DIRECTIONS:
Reproduce, exactly, the lines of the material below from the line containing "is (487, 778)." through the line containing "Task: Select the Total em Bens summary banner", with both end lines included and nothing else.

PROVIDED DATA:

☆ ☆ ☆ ☆ ☆ ☆ ☆

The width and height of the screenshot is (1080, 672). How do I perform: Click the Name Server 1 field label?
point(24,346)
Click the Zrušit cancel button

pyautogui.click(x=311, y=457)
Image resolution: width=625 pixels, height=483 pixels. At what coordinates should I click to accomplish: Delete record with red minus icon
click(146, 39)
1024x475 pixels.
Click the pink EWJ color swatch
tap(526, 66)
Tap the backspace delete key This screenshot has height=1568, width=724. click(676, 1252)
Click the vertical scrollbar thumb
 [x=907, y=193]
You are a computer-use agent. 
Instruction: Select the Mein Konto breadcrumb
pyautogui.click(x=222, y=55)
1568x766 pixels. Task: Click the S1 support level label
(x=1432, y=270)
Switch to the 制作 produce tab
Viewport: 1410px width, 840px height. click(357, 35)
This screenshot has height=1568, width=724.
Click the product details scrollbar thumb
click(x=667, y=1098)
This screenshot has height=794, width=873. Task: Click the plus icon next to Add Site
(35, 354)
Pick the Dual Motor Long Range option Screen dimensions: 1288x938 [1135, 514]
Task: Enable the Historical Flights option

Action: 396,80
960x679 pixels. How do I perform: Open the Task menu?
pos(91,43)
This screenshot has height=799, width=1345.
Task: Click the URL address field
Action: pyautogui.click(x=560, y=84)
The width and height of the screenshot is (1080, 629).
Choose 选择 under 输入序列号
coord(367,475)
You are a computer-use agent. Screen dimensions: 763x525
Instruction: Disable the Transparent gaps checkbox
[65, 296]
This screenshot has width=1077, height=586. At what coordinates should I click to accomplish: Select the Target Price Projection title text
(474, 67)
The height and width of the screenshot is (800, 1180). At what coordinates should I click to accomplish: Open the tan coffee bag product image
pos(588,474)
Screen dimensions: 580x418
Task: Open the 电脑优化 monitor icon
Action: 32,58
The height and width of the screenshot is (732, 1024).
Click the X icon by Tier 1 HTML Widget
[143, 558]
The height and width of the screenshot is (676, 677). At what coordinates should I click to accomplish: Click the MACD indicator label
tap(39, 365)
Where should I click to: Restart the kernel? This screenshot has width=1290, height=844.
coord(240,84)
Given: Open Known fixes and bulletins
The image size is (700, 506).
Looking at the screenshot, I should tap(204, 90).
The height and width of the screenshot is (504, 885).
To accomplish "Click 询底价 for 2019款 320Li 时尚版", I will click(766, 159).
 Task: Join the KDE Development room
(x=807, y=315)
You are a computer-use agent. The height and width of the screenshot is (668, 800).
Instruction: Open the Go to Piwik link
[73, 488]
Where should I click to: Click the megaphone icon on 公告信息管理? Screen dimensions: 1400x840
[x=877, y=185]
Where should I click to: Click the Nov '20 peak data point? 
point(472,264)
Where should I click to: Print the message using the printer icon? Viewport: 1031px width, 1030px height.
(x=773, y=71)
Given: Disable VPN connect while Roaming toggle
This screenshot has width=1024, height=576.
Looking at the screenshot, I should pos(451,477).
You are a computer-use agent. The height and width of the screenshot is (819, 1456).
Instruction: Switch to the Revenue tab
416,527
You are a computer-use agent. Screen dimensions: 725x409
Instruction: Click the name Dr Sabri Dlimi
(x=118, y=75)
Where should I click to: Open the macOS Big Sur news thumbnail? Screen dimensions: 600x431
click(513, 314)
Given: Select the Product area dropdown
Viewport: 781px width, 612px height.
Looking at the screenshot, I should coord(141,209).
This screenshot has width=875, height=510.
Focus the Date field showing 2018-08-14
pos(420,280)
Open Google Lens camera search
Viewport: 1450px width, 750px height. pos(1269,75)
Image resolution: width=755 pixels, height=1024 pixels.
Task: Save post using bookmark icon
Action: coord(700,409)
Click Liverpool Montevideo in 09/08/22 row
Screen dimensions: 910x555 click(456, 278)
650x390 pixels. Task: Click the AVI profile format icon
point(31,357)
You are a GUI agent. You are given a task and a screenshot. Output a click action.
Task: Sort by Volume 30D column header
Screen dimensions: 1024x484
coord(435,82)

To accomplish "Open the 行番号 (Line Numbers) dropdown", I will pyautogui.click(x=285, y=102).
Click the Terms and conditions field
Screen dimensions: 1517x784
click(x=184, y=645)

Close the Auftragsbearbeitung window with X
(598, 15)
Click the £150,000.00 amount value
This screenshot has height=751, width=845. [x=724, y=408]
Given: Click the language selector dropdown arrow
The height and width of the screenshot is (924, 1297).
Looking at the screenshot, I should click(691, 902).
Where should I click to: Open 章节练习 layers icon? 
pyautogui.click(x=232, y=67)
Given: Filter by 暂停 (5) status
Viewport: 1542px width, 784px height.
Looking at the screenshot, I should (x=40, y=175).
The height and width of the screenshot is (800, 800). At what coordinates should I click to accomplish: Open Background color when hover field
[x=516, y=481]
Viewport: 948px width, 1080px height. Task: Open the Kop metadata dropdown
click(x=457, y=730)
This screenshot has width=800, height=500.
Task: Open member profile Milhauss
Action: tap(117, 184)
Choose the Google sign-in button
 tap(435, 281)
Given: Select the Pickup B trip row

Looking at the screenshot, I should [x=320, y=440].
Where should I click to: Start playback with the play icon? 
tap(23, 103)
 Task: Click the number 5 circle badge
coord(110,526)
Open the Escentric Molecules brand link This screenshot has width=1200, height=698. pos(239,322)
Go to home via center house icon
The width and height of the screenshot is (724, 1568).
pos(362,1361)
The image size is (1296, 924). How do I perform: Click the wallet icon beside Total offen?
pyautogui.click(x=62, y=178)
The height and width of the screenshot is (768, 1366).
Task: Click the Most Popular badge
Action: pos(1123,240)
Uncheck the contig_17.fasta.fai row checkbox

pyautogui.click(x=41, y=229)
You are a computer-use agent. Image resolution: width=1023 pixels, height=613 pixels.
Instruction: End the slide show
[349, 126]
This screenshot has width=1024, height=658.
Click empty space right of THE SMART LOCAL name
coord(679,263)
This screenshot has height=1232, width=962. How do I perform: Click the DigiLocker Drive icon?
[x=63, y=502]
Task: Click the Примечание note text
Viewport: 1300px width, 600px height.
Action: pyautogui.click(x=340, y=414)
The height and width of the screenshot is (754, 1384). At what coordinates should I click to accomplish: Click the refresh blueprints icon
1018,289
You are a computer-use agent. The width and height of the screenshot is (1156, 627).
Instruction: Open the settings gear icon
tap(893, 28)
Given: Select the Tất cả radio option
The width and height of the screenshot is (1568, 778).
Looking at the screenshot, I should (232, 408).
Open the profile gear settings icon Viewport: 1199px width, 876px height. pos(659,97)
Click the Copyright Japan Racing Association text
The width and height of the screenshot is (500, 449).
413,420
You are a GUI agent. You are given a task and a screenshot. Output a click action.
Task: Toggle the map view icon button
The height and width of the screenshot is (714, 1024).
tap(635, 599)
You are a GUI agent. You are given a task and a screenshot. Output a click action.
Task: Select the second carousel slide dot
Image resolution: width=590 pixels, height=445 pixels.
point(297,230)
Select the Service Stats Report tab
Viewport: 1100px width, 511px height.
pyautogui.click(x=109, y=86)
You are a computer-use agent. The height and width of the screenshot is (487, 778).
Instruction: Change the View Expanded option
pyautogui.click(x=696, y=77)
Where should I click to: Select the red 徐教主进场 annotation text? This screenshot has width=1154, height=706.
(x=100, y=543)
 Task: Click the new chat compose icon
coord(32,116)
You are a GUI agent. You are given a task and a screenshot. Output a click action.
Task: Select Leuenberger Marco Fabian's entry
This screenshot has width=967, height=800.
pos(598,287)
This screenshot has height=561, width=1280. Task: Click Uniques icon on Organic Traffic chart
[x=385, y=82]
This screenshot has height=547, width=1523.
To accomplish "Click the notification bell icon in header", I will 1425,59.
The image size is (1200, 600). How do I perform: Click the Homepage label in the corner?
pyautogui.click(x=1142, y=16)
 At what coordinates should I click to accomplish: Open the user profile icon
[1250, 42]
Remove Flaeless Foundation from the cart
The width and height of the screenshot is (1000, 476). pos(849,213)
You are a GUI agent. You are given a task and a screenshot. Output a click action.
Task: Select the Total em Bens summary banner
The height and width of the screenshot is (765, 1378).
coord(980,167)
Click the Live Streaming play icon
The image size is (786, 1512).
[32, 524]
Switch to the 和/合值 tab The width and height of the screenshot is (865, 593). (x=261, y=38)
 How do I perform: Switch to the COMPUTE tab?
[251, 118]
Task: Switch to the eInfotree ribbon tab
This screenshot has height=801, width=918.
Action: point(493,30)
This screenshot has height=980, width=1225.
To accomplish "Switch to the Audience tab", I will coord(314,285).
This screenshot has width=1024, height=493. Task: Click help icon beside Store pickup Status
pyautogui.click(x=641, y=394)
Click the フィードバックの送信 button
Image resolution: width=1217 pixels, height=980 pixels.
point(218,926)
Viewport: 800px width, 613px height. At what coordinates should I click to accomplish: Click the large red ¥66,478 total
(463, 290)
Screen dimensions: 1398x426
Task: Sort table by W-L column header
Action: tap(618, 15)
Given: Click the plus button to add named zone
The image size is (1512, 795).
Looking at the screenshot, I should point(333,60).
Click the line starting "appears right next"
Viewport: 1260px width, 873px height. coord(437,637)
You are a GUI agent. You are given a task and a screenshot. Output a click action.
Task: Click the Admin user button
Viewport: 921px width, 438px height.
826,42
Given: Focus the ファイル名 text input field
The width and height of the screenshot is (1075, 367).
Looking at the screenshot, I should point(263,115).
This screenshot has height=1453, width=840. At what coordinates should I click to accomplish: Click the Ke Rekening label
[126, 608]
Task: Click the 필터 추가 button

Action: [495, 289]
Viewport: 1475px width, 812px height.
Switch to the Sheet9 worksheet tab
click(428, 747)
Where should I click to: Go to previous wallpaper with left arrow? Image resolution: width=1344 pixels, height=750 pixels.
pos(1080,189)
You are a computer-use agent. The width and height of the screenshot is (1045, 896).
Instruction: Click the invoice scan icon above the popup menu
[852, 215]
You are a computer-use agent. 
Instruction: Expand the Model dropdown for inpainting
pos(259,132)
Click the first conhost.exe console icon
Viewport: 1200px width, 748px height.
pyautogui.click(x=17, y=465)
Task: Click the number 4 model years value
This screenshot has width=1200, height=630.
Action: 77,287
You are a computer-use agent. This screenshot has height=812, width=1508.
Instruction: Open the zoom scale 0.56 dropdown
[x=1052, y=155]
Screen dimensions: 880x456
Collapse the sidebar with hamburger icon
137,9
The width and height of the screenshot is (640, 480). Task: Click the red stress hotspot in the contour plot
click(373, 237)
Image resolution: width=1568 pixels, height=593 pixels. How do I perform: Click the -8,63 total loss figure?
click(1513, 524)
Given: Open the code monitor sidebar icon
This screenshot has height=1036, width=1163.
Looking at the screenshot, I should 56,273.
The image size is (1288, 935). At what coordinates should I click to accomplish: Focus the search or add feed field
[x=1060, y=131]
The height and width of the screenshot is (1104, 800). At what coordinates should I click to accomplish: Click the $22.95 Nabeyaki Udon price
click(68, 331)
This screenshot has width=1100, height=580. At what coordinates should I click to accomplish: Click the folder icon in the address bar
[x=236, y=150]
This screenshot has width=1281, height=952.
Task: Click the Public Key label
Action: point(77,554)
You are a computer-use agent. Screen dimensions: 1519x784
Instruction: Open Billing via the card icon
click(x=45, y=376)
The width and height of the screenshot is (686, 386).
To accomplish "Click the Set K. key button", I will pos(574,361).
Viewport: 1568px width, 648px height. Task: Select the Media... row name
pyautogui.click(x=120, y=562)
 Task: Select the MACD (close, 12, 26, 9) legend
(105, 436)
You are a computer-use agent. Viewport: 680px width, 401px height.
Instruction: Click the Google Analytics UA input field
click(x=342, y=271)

☆ ☆ ☆ ☆ ☆ ☆ ☆

RESPONSE TO THIS TASK:
You are a computer-use agent. The height and width of the screenshot is (487, 778).
Instruction: Change the View Expanded option
pyautogui.click(x=696, y=77)
Where should I click to: Select the red 徐教主进场 annotation text? This screenshot has width=1154, height=706.
(x=100, y=543)
 Task: Click the new chat compose icon
coord(32,116)
You are a GUI agent. You are given a task and a screenshot. Output a click action.
Task: Select Leuenberger Marco Fabian's entry
This screenshot has width=967, height=800.
pos(598,287)
This screenshot has height=561, width=1280. Task: Click Uniques icon on Organic Traffic chart
[x=385, y=82]
This screenshot has height=547, width=1523.
To accomplish "Click the notification bell icon in header", I will 1425,59.
The image size is (1200, 600). How do I perform: Click the Homepage label in the corner?
pyautogui.click(x=1142, y=16)
 At what coordinates should I click to accomplish: Open the user profile icon
[1250, 42]
Remove Flaeless Foundation from the cart
The width and height of the screenshot is (1000, 476). pos(849,213)
You are a GUI agent. You are given a task and a screenshot. Output a click action.
Task: Select the Total em Bens summary banner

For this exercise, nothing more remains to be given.